_Exercise prompt:_
Quote verbatim the lines of the material below, starting at the line that contains "Image resolution: width=337" and ending at the last line of the material, with both ends included.

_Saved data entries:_
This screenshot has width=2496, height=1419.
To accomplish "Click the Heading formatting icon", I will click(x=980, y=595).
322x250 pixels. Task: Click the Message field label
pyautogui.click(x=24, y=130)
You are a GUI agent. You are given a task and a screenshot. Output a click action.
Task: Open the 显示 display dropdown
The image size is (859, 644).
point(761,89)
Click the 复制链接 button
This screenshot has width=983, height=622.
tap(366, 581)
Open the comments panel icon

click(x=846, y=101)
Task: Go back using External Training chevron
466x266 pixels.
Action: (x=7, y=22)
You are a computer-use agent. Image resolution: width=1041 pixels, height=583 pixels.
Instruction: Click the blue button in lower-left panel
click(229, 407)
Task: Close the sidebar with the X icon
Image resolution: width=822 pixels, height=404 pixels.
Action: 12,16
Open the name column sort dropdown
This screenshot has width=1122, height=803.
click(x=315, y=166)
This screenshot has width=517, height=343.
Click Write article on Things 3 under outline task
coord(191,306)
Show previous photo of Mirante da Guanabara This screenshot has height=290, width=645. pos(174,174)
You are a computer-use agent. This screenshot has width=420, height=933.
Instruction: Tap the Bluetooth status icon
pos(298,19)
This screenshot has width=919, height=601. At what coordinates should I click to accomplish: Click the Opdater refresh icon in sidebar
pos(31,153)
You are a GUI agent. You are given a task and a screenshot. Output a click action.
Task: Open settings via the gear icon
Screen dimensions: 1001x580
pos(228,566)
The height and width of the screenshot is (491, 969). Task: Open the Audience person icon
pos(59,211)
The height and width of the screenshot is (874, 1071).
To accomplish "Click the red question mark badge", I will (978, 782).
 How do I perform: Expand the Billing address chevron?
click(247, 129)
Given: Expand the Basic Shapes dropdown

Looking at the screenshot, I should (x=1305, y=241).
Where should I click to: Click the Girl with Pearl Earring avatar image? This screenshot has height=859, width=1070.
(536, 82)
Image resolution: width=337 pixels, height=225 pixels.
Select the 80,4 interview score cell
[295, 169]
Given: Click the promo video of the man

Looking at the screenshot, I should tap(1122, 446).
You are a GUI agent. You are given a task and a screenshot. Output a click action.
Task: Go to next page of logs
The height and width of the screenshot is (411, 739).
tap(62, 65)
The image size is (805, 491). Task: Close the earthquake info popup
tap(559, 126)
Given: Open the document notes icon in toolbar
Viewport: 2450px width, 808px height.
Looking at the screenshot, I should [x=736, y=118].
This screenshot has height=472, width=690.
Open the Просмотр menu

_Solution to the exercise:_
Image resolution: width=337 pixels, height=225 pixels.
Select the 80,4 interview score cell
[295, 169]
Given: Click the promo video of the man

Looking at the screenshot, I should tap(1122, 446).
You are a GUI agent. You are given a task and a screenshot. Output a click action.
Task: Go to next page of logs
The height and width of the screenshot is (411, 739).
tap(62, 65)
The image size is (805, 491). Task: Close the earthquake info popup
tap(559, 126)
Given: Open the document notes icon in toolbar
Viewport: 2450px width, 808px height.
Looking at the screenshot, I should [x=736, y=118].
This screenshot has height=472, width=690.
Open the Просмотр menu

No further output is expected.